Kelima, penguasa harus menggunakan orang-orang professional pada tempatnya. The right man on the right place. Dia yang menentukan kebijakan dalam kolaborasinya dengan pihak lain dan menjadikannya sebagai policy untuk mewujudkan kesejahtaraan dan kemakmuran anak negeri, dari mana datangnya. Dia akan merekrut orang sesuai dengan job fitnya. Melalui penempatan orang-orang yang professional dalam bidangnya, maka akan didapatkan kinerja yang baik sebagai prasyarat untuk meningkatkan kesejahteraan rakyat.
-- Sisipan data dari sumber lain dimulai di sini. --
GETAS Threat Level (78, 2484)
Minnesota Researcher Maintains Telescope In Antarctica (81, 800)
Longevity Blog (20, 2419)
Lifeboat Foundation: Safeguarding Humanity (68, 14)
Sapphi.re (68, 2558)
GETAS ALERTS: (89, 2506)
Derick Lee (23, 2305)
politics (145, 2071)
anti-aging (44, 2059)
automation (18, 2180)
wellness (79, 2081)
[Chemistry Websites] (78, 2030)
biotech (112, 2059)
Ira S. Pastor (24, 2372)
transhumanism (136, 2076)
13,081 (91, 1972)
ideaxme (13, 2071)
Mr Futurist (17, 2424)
Tidak mungkin kinerja jelek akan menghasilkan kepuasan masyarakat.
Jika para penguasa dapat menempatkan diri di dalam pusaran kekuasaan dengan menggunakan tolok ukur minimal seperti itu, maka kekuasaan akan bisa menjadi wakaf diri untuk kebaikan umat. Jadi sesungguhnya tetap ada dan mesti ada kebaikan yang terdapat di dalam kekuasaan. Semuanya tergantung pada manusia dibalik kekuasaan itu. Raja Namruz, Raja Fir’aun, Raja-raja yang dzalim di mana saja tentu ada, tetapi Khalafaur Rasyidin, Umar Ibn Abdul Aziz, dan Raja-raja atau penguasa yang baik juga terdapat di dalam dinamika kehidupan.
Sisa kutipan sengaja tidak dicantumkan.